A slew of positive data this week showing an improving picture is likely to have dispelled any immediate pressure to increase its £375 billion quantitative easing (QE) programme.
With the recovery apparently gaining traction, predictions that Mr Carney will adopt an activist stance towards monetary policy may remain untested for now. Interest rates are also expected to be held at 0.5%.
Despite his much-vaunted "rock star" reputation, the new Bank boss may think it a wiser course to agree with fellow policymakers on sticking to a steady course for the time being. If not, he risks deploying his famous charisma only to be outvoted by other members of the nine-strong Monetary Policy Committee (MPC) - who repeatedly thwarted predecessor Sir Mervyn King's efforts to boost QE by £25 billion during his final months, as five times he was defeated by a 6-3 majority.

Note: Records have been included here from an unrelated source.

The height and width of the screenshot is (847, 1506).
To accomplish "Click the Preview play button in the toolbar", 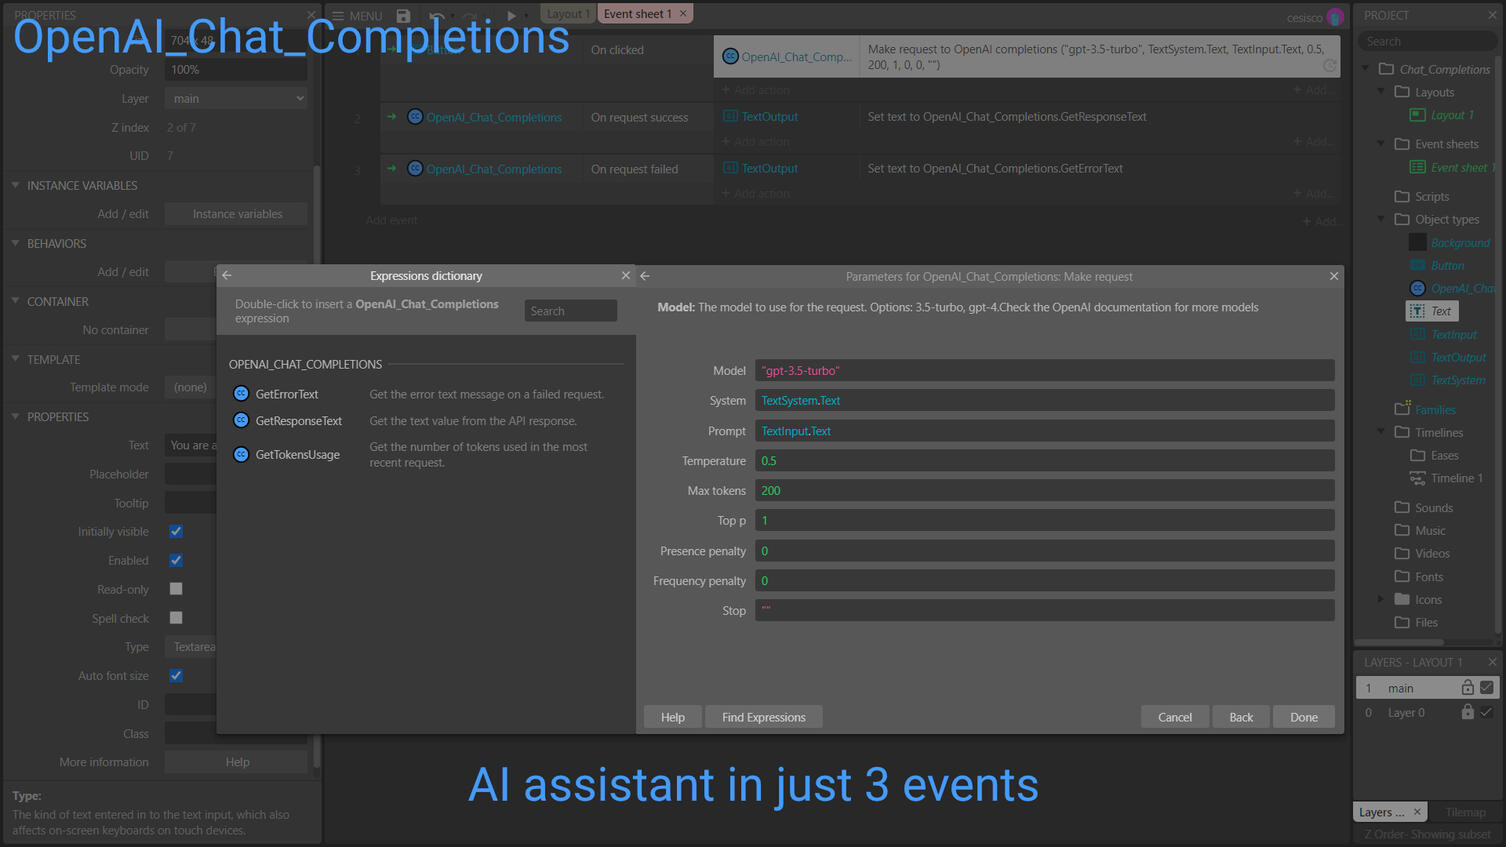I will (x=511, y=15).
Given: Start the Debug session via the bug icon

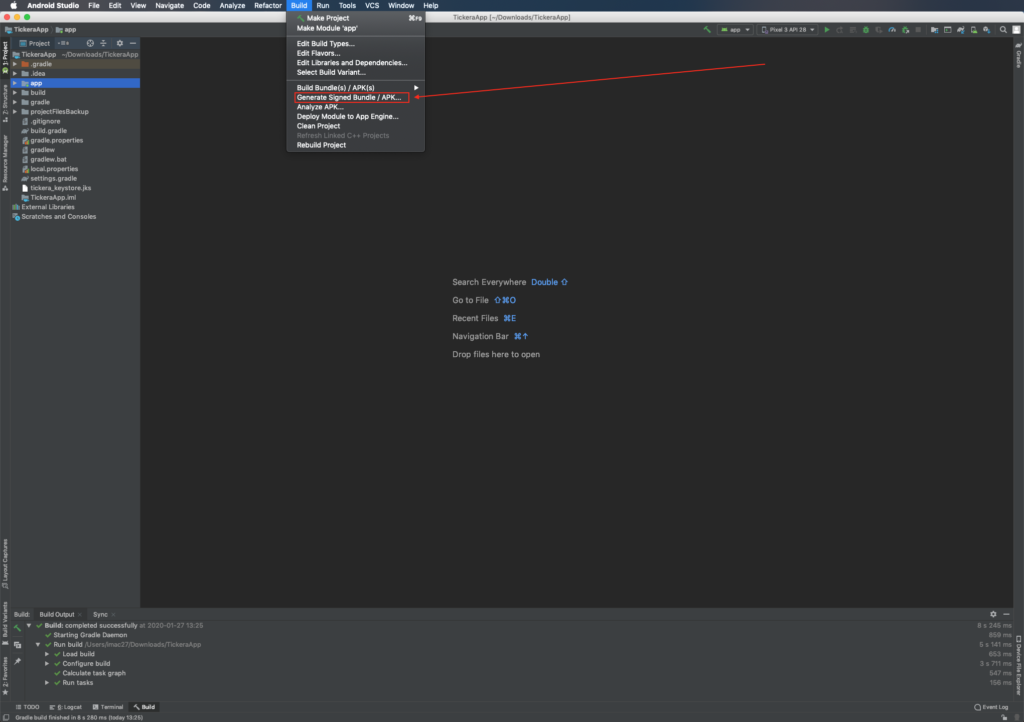Looking at the screenshot, I should pos(866,29).
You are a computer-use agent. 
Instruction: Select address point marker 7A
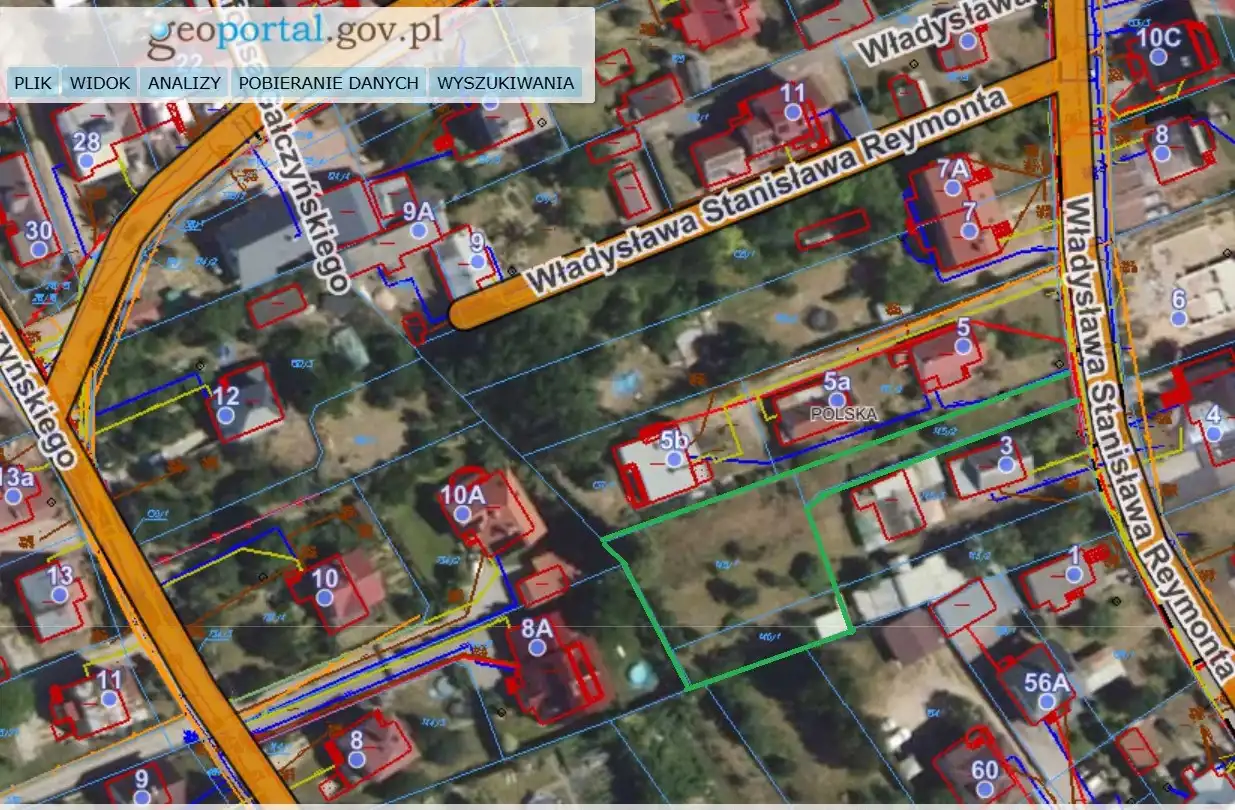click(x=953, y=187)
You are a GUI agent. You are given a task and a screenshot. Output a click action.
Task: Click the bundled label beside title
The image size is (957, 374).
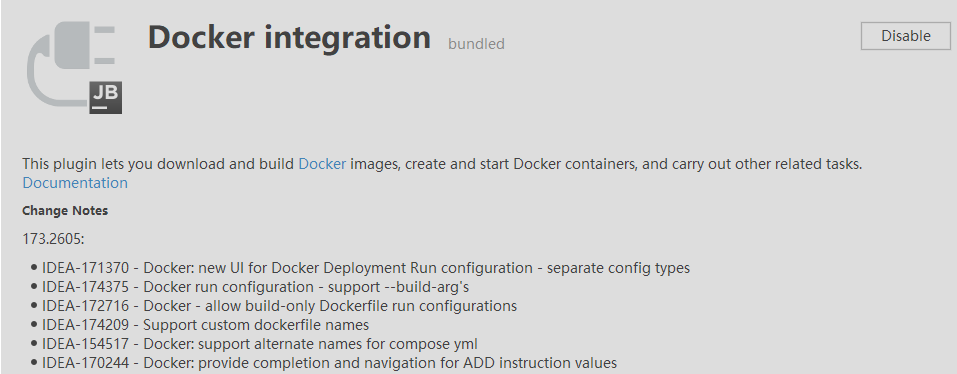(x=476, y=44)
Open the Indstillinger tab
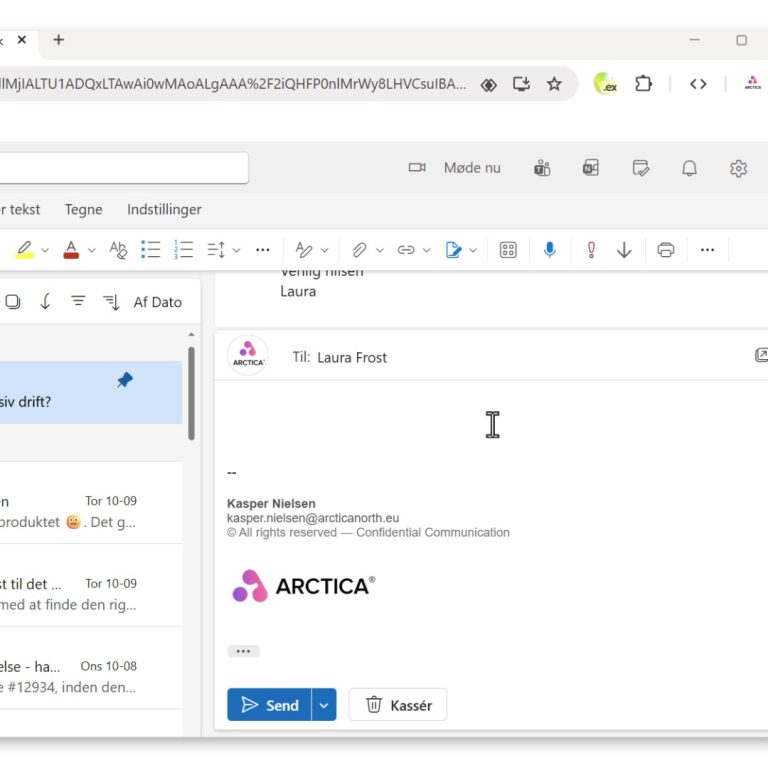The width and height of the screenshot is (768, 768). [164, 209]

Despite his aim to achieve "escape velocity" for the economy, it is thought that Mr Carney will not want to go out on a limb and face a defeat just four days into the job.
The recent pick-up in the economy has given Mr Carney some breathing space from taking urgent action, with growth of 0.3% in the third quarter and 0.5% expected in the second quarter.
This week a hat-trick of positive monthly data showing growth in services, manufacturing and construction sectors are also likely to have weakened the case for any immediate further dose of QE.
Meanwhile, recent revisions by the Office for National Statistics (ONS) meant that the double-dip recession at the end of 2011 and first half of 2012 was erased from history, adding to the positive mood.
But the revised data dealt an unexpected blow when they revealed that the initial recession following the financial crisis was far worse than first feared, meaning the economy is now even further behind its pre-crisis level. GDP is now 3.9% lower than its peak in the first quarter of 2008 - where previously it was estimated to be 2.6% below, according to the ONS.